On Monday, the Supreme Court sided with a Colorado baker who had refused to create a cake for a gay couple. In Masterpiece Cakeshop v. Colorado Civil Rights Commission, a case that saw LGTBQ rights chafe against claims of religious freedom, the court ruled that the state of Colorado violated the baker’s rights under the Free Exercise Clause.
Justice Anthony Kennedy wrote the 7-2 majority opinion. In it, he argued that while “few persons who have seen a beautiful wedding cake might have thought of its creation as an exercise of protected speech,” that the cake was an example of such speech. Kennedy was joined in the majority by Justices Roberts, Breyer, Alito, Kagan, Gorsuch and Thomas. Justices Ginsburg and Sotomayor dissented.
The origins of the case date to 2012, when the newly engaged couple David Mullins and Charlie Craig visited Masterpiece Cakeshop, owned by Jack Phillips. Phillips turned the couple down, saying that creating a cake for a same-sex wedding was a violation of his religious beliefs. In turn, Mullins and Craig filed a complaint with the Colorado Civil Rights Commission. The New York Times reports that the commission, as well as numerous appeals courts, sided with the couple.
The Supreme Court’s decision today was a reversal of previous courts but, as the ACLU noted in an explanatory thread on Twitter, “the Court did not rule that the Constitution gives a right to discriminate.” Rather the concerns of the court today were “based on concerns specific to the case.”
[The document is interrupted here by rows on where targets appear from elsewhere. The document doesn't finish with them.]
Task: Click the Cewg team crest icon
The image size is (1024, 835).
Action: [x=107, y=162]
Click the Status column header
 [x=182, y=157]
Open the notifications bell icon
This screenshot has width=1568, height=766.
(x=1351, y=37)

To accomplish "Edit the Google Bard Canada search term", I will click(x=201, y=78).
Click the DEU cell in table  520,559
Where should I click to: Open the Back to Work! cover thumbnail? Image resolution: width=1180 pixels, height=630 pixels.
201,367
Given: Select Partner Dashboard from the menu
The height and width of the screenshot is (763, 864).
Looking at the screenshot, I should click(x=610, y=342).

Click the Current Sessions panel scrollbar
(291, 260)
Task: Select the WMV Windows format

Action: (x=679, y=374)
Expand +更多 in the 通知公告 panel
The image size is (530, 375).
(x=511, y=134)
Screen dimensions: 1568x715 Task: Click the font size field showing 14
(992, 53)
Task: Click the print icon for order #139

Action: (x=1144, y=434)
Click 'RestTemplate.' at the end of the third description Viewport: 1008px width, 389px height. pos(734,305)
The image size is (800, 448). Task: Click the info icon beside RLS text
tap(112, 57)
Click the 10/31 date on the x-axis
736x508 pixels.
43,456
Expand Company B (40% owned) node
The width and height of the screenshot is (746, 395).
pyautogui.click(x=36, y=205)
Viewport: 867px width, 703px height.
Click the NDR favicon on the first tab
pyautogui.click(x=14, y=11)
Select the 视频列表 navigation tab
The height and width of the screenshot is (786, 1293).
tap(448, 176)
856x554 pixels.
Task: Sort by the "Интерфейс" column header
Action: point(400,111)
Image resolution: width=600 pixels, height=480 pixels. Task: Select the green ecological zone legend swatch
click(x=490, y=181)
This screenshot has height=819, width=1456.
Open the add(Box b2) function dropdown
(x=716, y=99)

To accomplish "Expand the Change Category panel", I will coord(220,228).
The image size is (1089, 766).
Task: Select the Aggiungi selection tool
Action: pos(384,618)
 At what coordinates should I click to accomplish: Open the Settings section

Kennedy pointed to the narrow scope of the ruling in the majority opinion, writing: “The outcome of cases like this in other circumstances must await further elaboration in the courts, all in the context of recognizing that these disputes must be resolved with tolerance, without undue disrespect to sincere religious beliefs, and without subjecting gay persons to indignities when they seek goods and services in an open market.”